Syrie : trêve précaire dans un pays détruit02/03/20162016Journal/medias/journalnumero/images/2016/03/2483.jpg.445x577_q85_box-0%2C104%2C1383%2C1896_crop_detail.jpg

Dans le monde

Syrie : trêve précaire dans un pays détruit

Dans la nuit du vendredi 26 au samedi 27 février a commencé en Syrie une trêve entre le régime et la rébellion, conformément au plan annoncé quelques jours plus tôt par des représentants des États-Unis et de la Russie.

Sur le terrain, après quelques jours, un calme précaire semblait tenir. La trêve ne concerne pas plus de la moitié du territoire syrien : pas les régions tenues par les groupes djihadistes, entre autres le front al-Nosra (la branche syrienne d’al-Qaida) et l’organisation État islamique. Mais dans les provinces centrales d’Homs et Hama, de Damas ou d’Alep, les habitants peuvent à nouveau sortir pour tenter d’acheter des produits de première nécessité et les enfants sont autorisés à courir dehors, même si c’est au milieu des ruines. L’ONU a annoncé l’envoi de convois humanitaires pour venir au secours des centaines de milliers d’habitants restés prisonniers au cœur des zones d’affrontement. Ailleurs, les raids de la Russie et de la coalition internationale derrière les États-Unis continuent, dont l’un a fait douze morts dont 8 enfants.

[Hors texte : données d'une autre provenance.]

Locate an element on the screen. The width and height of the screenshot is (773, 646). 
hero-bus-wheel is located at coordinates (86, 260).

La trêve s’insère dans les tentatives des grandes puissances de retrouver un semblant de stabilité en Syrie, et plus largement dans cette région du Moyen-Orient où leurs interventions successives n’ont fait qu’aggraver le chaos et provoquer le renforcement de multiples groupes djihadistes. L’intervention de la Russie au côté du régime d’Assad, depuis l’automne 2015, est venue en fait au secours des États-Unis, pour leur permettre de sortir d’une situation qu’ils ne contrôlaient plus.

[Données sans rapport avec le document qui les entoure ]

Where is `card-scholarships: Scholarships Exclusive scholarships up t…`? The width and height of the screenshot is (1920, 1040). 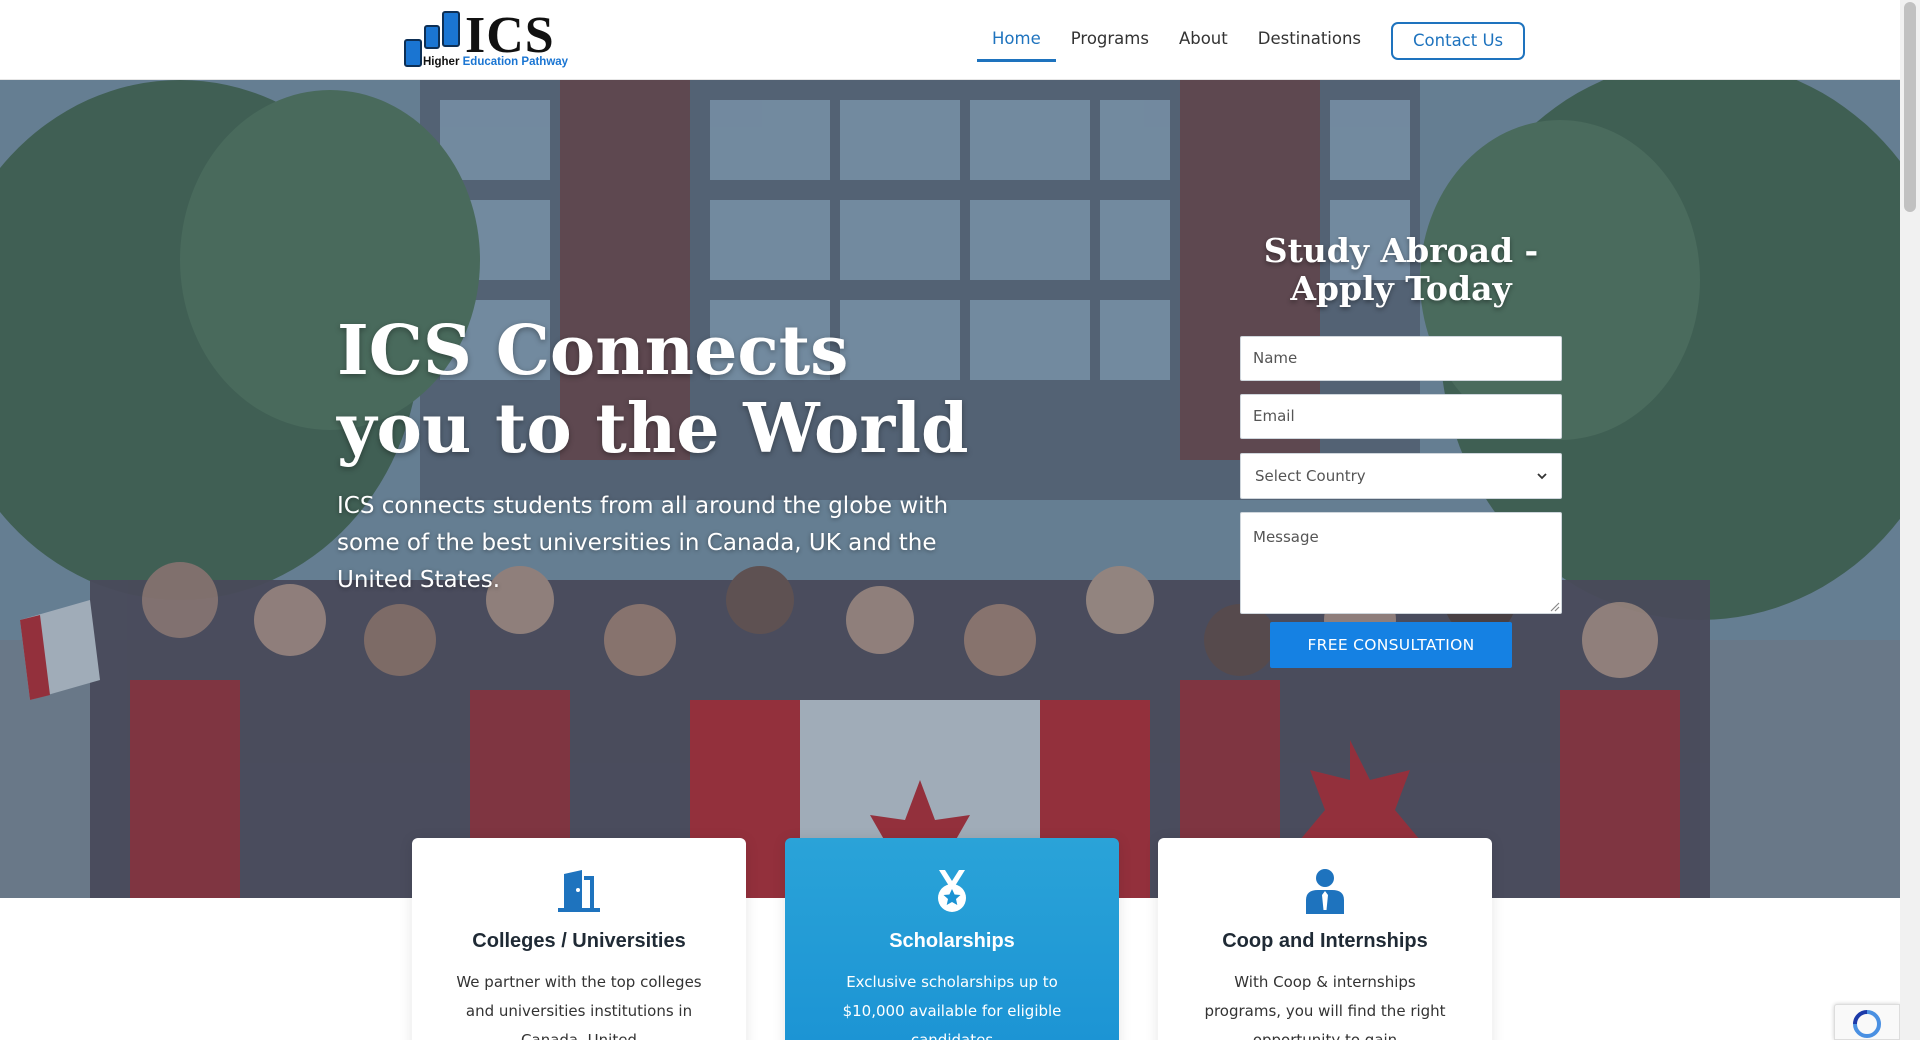 card-scholarships: Scholarships Exclusive scholarships up t… is located at coordinates (952, 939).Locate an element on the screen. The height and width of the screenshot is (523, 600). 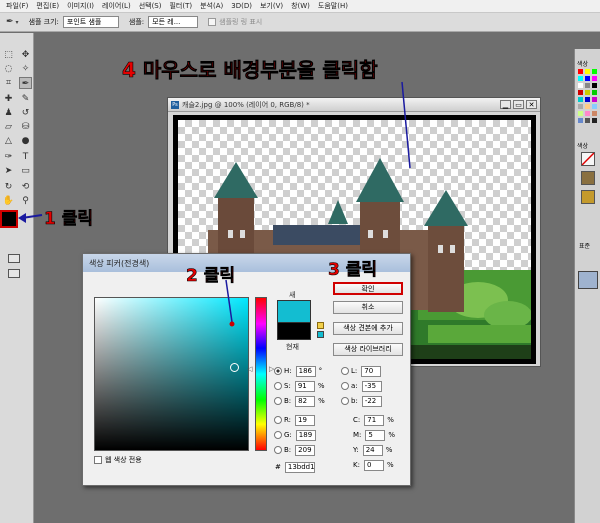
menu-window: 창(W) is located at coordinates (300, 6).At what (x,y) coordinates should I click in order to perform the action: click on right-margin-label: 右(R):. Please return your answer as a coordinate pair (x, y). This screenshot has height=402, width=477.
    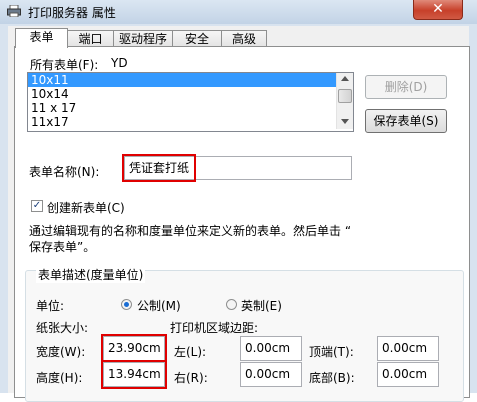
    Looking at the image, I should click on (191, 378).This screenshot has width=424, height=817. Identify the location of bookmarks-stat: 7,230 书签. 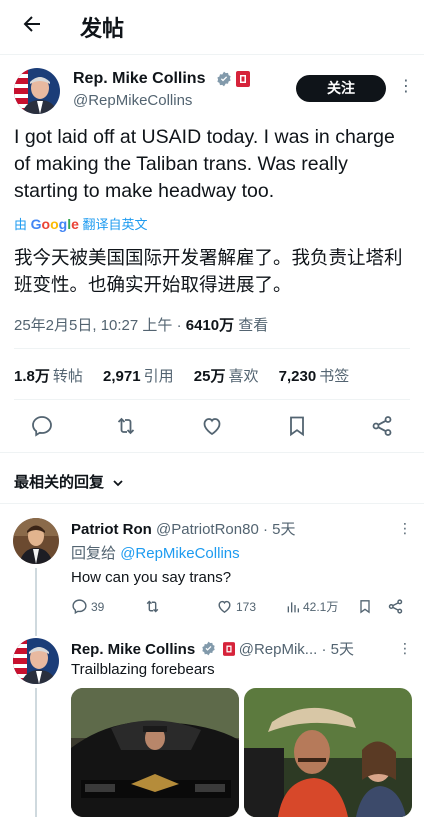
(314, 376).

Comme Poutine s’est engagé à le faire auprès du régime syrien, les États-Unis cherchent, à travers cette pause dans les affrontements, à imposer leur politique à leurs propres alliés dans la région. Depuis le début de la guerre civile en Syrie en 2011, les États voisins, aujourd’hui unis dans la coalition derrière Washington, ont chacun joué leur propre jeu. L’Arabie saoudite, qui s’affirme maintenant prête à une intervention militaire sur le terrain, a surtout soutenu et armé les groupes s’opposant à l’influence de l’Iran, son rival dans la région. Dans le même temps, les États-Unis comptaient de plus en plus sur le rétablissement de ses relations avec le régime de Téhéran pour aboutir à un semblant d’ordre en Syrie et en Irak. L’autre allié de poids des États-Unis dans la région, la Turquie, s’est comporté en complice de l’organisation État islamique et a donné la priorité à la lutte contre les Kurdes de Syrie, alliés du PKK contre lequel elle est en guerre sur son propre territoire. À l’opposé, Washington comptait s’appuyer sur les milices kurdes contre l’État islamique.

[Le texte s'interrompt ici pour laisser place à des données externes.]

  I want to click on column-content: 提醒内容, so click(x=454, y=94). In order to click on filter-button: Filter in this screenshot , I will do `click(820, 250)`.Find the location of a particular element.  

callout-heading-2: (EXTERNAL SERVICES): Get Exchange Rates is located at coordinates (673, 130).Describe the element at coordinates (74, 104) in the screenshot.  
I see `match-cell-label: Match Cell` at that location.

Le cessez-le-feu impose à ces alliés des États-Unis de mettre en sourdine leur double-jeu ; on peut se demander pour combien de temps. Si la trêve prévue pour au moins quinze jours dure un peu, elle sera au moins un soulagement provisoire pour les populations sur place. Près de 300 000 personnes ont déjà perdu la vie depuis le début du conflit, plus de 10 millions ont dû fuir leur foyer et 4,5 millions s’exiler à l’étranger. Bon nombre de Syriens sont aujourd’hui menacés de famine au cœur des grandes villes où s’affrontent depuis maintenant cinq ans les cliques en rivalité pour le pouvoir.

Leurs affrontements, la politique du régime et les interventions des puissances impérialistes auront ainsi abouti à réduire la population syrienne à fuir les bombardements ou à vivre au milieu des ruines. De la contestation née en 2011 à la suite des « printemps arabes », il ne reste rien, sinon le choix entre subir l’infâme dictature d’Assad ou subir les exactions de mouvements islamistes n’aspirant qu’à imposer un régime encore pire.